Un service essentiel du Portage
dont la durée ne peut être fixée arbitrairement
Parmi les fonctions indispensables du
Portage Salarial,
il y a la transition professionnelle : aujourd’hui un
salarié -et un cadre a fortiori- doit conduire sa carrière
au travers de 4 à 8 entreprises environ. Les différents
passages de l’un à l’autre ne sont pas
toujours fluides et des périodes de chômages
consécutives aux ruptures s’intercalent nécessairement.

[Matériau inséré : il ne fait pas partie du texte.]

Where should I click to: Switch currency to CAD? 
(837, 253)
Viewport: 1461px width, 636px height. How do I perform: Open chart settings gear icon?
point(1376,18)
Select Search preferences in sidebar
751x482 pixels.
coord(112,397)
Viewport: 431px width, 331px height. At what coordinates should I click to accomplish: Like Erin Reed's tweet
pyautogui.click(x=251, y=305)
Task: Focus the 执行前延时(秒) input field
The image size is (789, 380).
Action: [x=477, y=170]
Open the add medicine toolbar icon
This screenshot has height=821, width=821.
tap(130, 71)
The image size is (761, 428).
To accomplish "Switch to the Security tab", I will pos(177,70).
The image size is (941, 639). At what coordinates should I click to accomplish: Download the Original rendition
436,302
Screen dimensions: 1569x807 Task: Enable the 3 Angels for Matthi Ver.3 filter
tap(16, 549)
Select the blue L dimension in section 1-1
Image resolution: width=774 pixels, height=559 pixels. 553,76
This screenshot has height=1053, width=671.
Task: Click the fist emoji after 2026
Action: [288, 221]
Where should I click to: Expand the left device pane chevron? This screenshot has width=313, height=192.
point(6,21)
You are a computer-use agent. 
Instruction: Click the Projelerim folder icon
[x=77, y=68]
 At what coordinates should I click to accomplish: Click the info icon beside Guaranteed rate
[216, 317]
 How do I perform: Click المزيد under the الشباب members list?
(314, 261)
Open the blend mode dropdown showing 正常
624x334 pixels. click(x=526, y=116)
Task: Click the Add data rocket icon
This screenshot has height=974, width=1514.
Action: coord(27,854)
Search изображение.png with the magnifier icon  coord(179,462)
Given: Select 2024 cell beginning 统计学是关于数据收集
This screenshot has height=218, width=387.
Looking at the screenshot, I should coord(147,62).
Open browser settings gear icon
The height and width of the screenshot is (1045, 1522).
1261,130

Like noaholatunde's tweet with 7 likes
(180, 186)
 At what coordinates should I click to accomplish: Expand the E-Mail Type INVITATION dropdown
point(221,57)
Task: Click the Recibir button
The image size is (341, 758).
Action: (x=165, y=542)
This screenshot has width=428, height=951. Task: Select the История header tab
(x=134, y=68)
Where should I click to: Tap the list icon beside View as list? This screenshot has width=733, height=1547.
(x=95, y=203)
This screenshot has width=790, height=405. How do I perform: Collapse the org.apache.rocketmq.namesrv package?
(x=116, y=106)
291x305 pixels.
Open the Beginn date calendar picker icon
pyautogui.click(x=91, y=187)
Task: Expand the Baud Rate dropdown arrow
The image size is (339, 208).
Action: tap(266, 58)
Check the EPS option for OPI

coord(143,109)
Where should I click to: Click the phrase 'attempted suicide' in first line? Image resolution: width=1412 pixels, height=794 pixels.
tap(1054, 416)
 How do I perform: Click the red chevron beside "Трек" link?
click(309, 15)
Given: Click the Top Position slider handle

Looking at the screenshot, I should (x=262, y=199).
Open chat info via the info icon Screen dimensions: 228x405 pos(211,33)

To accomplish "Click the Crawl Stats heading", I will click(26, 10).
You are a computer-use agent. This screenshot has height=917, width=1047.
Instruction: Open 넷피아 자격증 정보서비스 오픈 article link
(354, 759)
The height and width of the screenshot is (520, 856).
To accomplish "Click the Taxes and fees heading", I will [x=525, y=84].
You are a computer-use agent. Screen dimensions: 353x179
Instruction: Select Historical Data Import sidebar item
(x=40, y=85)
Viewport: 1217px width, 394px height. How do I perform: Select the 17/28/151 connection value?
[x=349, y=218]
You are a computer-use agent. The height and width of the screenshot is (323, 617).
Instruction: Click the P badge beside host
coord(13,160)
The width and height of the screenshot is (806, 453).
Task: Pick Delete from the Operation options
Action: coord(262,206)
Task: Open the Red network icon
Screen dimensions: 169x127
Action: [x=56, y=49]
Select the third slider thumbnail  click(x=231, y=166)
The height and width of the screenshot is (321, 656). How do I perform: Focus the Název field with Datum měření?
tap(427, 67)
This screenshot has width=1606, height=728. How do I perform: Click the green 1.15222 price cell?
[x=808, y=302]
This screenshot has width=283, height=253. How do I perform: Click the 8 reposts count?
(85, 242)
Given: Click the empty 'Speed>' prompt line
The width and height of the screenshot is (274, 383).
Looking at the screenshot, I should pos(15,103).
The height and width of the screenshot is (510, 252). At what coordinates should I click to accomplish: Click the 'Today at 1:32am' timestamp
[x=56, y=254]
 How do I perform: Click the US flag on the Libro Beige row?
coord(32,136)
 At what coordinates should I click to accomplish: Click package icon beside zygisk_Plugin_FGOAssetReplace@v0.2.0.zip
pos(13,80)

A titre d’exemple, ITG qui vient de fêter ses
quinze années d’existence voit chaque semaine
revenir des consultants qui avaient repris un CDI après
quelques mois de missions. Or, un nouveau licenciement les
ayant touchés, ils rejoignent ce qui est devenu leur
« famille transitionnelle » pour aménager
cette période entre deux postes. Ainsi, ils vont
pouvoir maintenir leur employabilité en enrichissant
leur expérience et renforcer leur autonomie en mobilisant
ce qu’ils ont capitalisé de DIF pour se former.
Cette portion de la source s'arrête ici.